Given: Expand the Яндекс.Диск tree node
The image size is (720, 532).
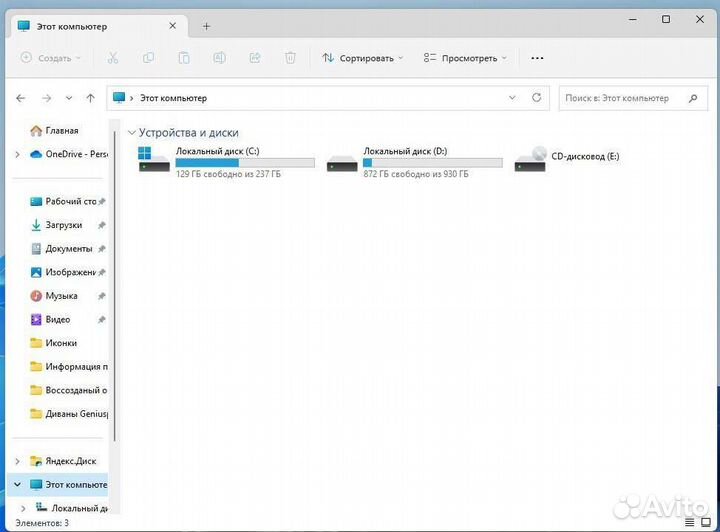Looking at the screenshot, I should [x=17, y=461].
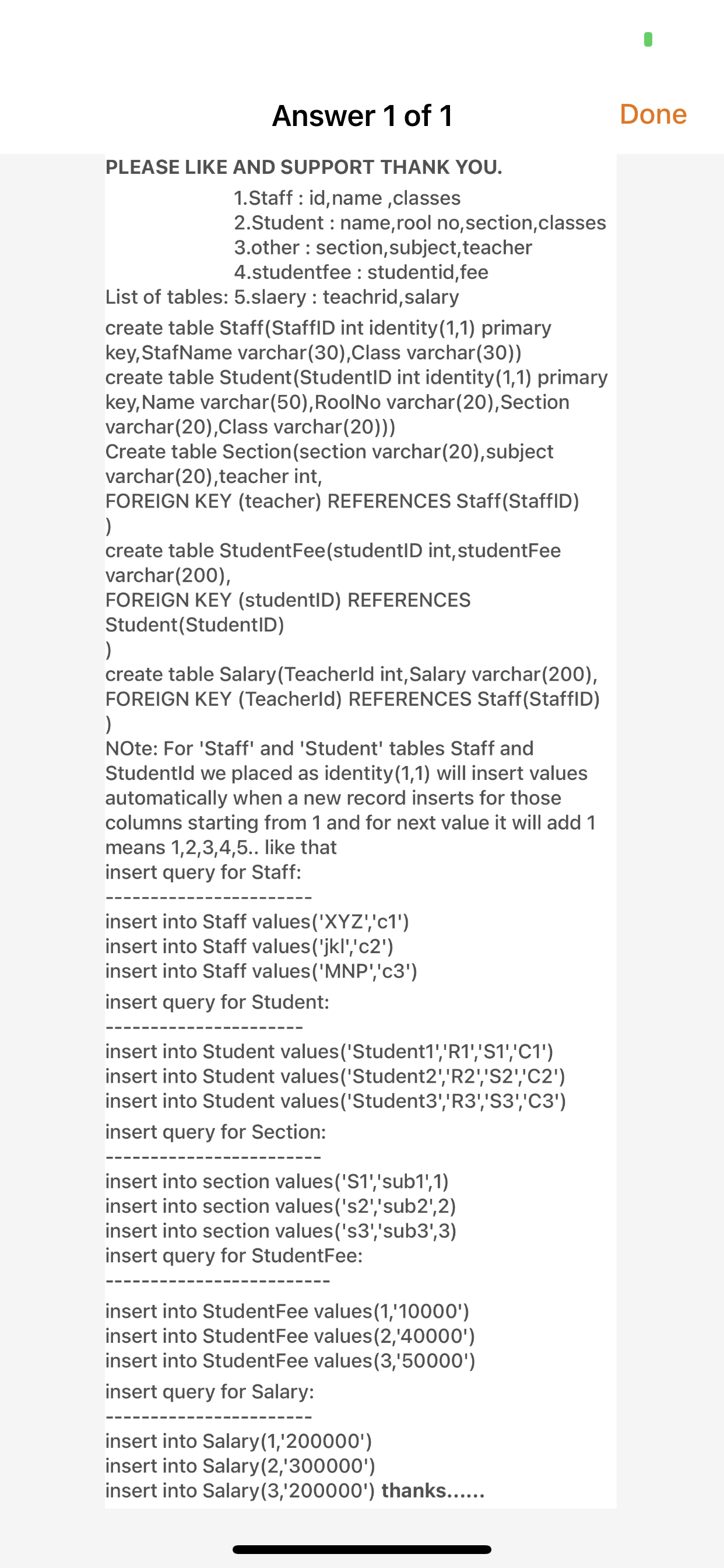Tap 'FOREIGN KEY (teacher) REFERENCES Staff(StaffID)' line

click(342, 501)
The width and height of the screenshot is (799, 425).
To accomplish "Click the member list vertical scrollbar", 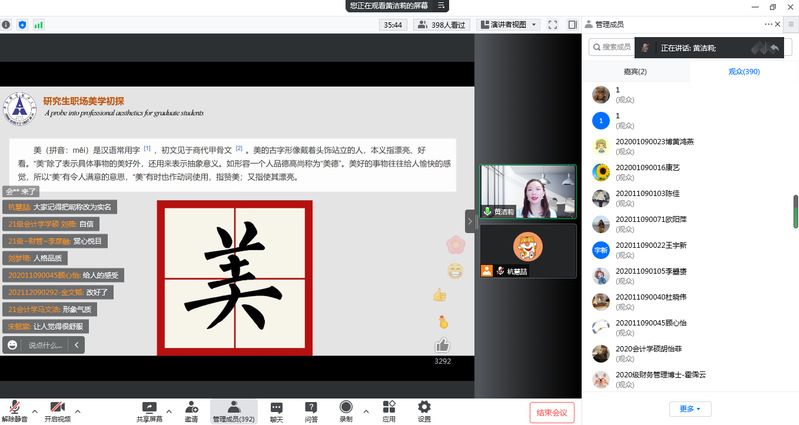I will coord(795,212).
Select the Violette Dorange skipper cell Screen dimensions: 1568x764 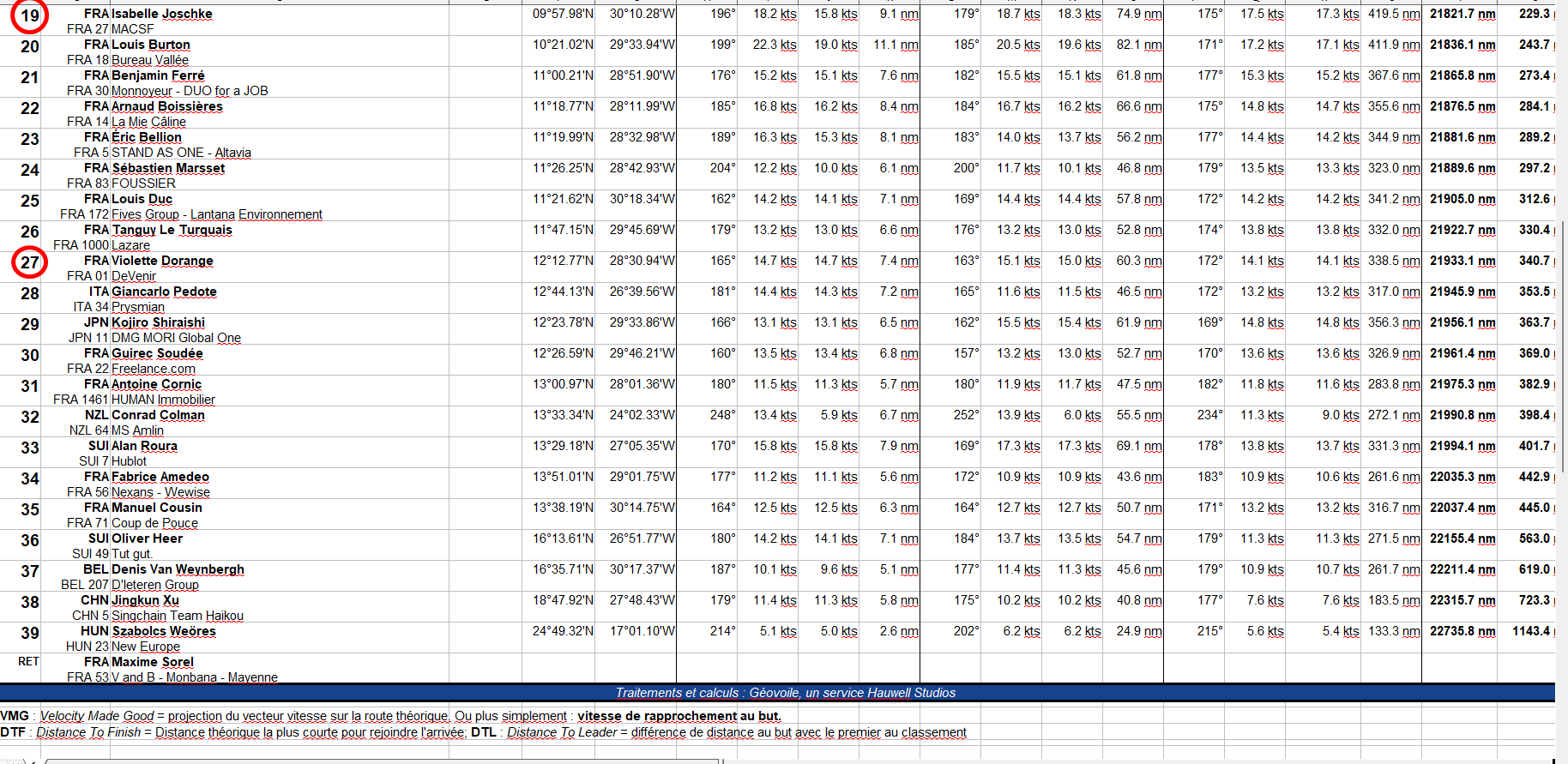(x=162, y=261)
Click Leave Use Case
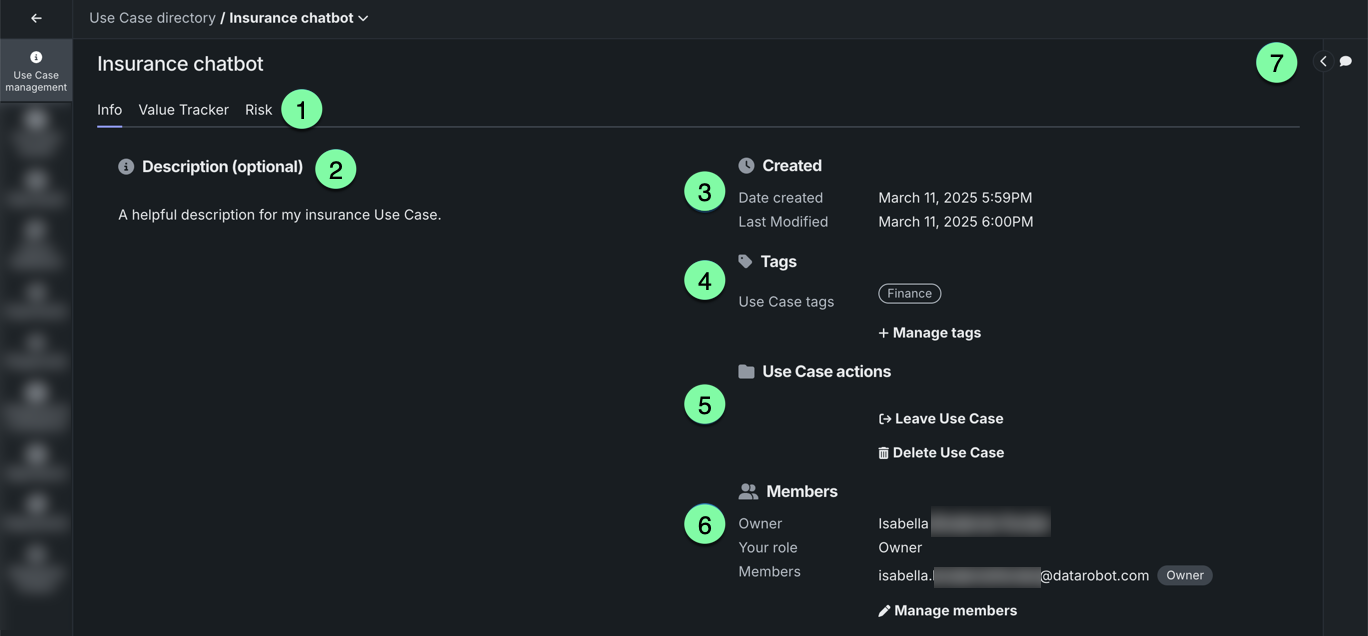This screenshot has width=1368, height=636. pyautogui.click(x=941, y=419)
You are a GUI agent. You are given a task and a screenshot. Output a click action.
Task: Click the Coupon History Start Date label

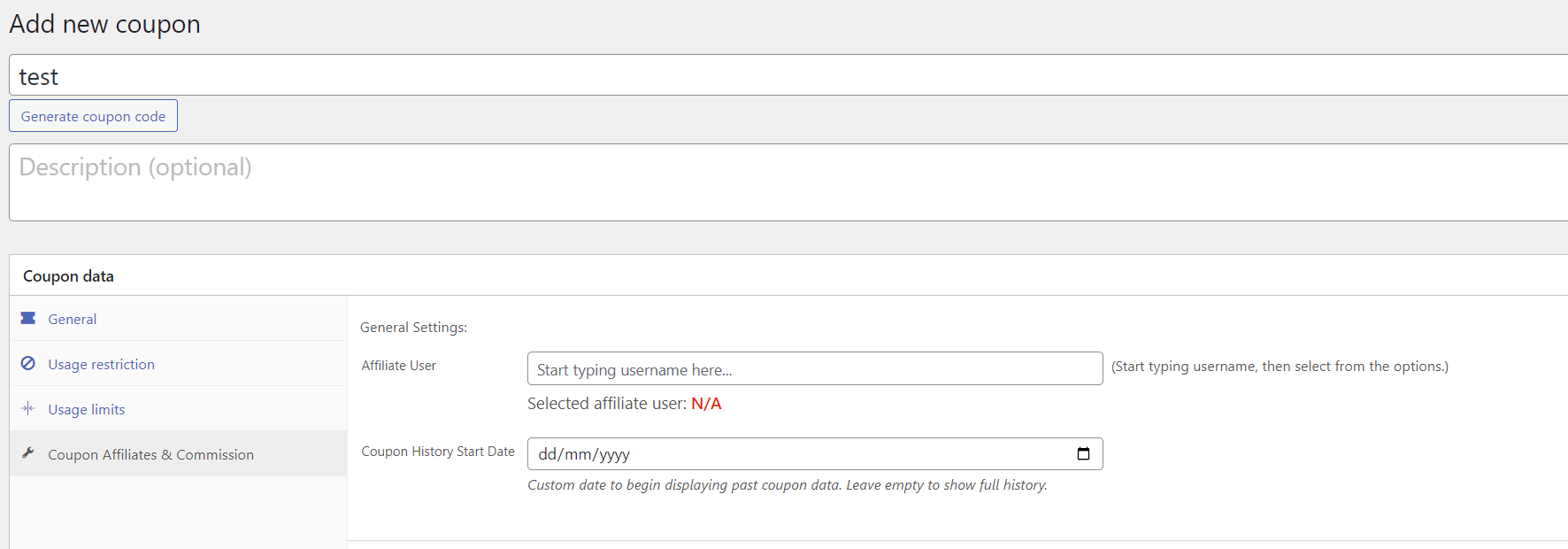(x=438, y=452)
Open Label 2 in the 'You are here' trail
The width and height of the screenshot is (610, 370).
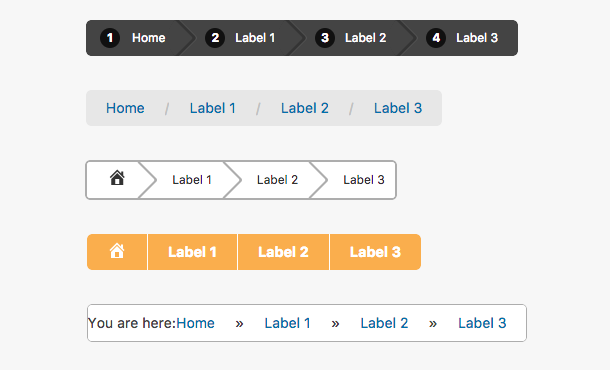(x=384, y=323)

## [What you will do]
The response must repeat exactly the lines above from the one with "Click Leave Use Case" through the one with "Open Label 2 in the 'You are here' trail", including both, and must contain no pictures and no other text.

## [Your solution]
Click Leave Use Case
This screenshot has width=1368, height=636. pyautogui.click(x=941, y=419)
You are a GUI agent. You are given a task and a screenshot. Output a click action.
Task: Click the Coupon History Start Date label

(x=438, y=452)
Open Label 2 in the 'You are here' trail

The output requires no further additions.